• _What the task asks_: Restate the listing below with no word altered.

• _Extracted information_:
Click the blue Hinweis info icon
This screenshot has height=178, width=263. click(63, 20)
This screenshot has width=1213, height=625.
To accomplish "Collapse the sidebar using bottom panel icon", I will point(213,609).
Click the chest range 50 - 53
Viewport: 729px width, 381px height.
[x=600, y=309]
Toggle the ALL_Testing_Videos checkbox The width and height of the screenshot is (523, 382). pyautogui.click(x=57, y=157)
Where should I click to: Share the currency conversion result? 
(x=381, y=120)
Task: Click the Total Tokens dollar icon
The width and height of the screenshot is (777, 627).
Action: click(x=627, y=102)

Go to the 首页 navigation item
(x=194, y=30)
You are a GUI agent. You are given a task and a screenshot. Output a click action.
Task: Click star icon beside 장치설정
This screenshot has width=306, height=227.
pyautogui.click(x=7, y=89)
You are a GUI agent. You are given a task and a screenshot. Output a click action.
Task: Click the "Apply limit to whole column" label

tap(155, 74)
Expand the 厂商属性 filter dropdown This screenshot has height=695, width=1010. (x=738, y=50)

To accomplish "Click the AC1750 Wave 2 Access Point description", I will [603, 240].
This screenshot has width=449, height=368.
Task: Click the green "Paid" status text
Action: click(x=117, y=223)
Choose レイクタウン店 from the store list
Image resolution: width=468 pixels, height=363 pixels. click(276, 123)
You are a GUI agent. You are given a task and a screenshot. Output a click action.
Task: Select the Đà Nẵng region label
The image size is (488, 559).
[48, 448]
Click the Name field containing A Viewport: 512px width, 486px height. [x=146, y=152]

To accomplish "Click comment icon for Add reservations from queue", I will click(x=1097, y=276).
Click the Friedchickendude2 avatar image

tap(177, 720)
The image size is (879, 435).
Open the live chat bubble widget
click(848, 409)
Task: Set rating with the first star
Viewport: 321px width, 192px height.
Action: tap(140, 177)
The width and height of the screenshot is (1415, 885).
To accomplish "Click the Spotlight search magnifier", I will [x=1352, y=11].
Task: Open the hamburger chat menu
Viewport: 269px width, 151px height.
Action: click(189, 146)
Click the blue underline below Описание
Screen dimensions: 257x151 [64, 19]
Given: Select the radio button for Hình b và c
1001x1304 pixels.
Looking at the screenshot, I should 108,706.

• _Task answer_:
Click the blue Hinweis info icon
This screenshot has height=178, width=263. click(63, 20)
This screenshot has width=1213, height=625.
To accomplish "Collapse the sidebar using bottom panel icon", I will point(213,609).
Click the chest range 50 - 53
Viewport: 729px width, 381px height.
[x=600, y=309]
Toggle the ALL_Testing_Videos checkbox The width and height of the screenshot is (523, 382). pyautogui.click(x=57, y=157)
Where should I click to: Share the currency conversion result? 
(x=381, y=120)
Task: Click the Total Tokens dollar icon
The width and height of the screenshot is (777, 627).
Action: click(x=627, y=102)

Go to the 首页 navigation item
(x=194, y=30)
You are a GUI agent. You are given a task and a screenshot. Output a click action.
Task: Click star icon beside 장치설정
This screenshot has width=306, height=227.
pyautogui.click(x=7, y=89)
You are a GUI agent. You are given a task and a screenshot. Output a click action.
Task: Click the "Apply limit to whole column" label

tap(155, 74)
Expand the 厂商属性 filter dropdown This screenshot has height=695, width=1010. (x=738, y=50)

To accomplish "Click the AC1750 Wave 2 Access Point description", I will [603, 240].
This screenshot has width=449, height=368.
Task: Click the green "Paid" status text
Action: click(x=117, y=223)
Choose レイクタウン店 from the store list
Image resolution: width=468 pixels, height=363 pixels. click(276, 123)
You are a GUI agent. You are given a task and a screenshot. Output a click action.
Task: Select the Đà Nẵng region label
The image size is (488, 559).
[48, 448]
Click the Name field containing A Viewport: 512px width, 486px height. [x=146, y=152]

To accomplish "Click comment icon for Add reservations from queue", I will click(x=1097, y=276).
Click the Friedchickendude2 avatar image

tap(177, 720)
The image size is (879, 435).
Open the live chat bubble widget
click(848, 409)
Task: Set rating with the first star
Viewport: 321px width, 192px height.
Action: tap(140, 177)
The width and height of the screenshot is (1415, 885).
To accomplish "Click the Spotlight search magnifier", I will [x=1352, y=11].
Task: Open the hamburger chat menu
Viewport: 269px width, 151px height.
Action: click(189, 146)
Click the blue underline below Описание
Screen dimensions: 257x151 [64, 19]
Given: Select the radio button for Hình b và c
1001x1304 pixels.
Looking at the screenshot, I should 108,706.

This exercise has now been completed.